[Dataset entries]
------------------------------------------------
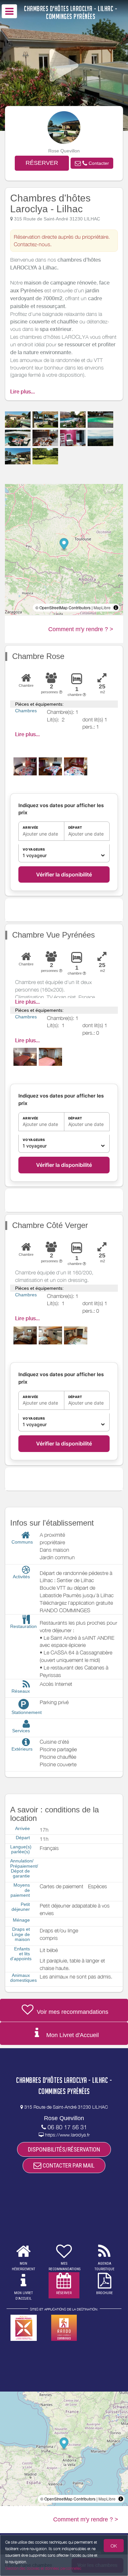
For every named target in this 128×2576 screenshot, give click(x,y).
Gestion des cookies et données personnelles (43, 2568)
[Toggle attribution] (116, 608)
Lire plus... (22, 392)
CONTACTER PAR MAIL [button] (68, 2165)
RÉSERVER (42, 163)
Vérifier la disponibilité (64, 874)
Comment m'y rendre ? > (80, 629)
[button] (92, 163)
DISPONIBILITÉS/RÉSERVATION (64, 2149)
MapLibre (102, 607)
------------------------------------------------
# [PROBLEM DESCRIPTION]
Would you return the data above exactly as written, minus the images?

# [SOLVED EXERCISE]
For every named target in this 128×2576 screenshot, give click(x,y).
Gestion des cookies et données personnelles (43, 2568)
[Toggle attribution] (116, 608)
Lire plus... (22, 392)
CONTACTER PAR MAIL [button] (68, 2165)
RÉSERVER (42, 163)
Vérifier la disponibilité (64, 874)
Comment m'y rendre ? > (80, 629)
[button] (92, 163)
DISPONIBILITÉS/RÉSERVATION (64, 2149)
MapLibre (102, 607)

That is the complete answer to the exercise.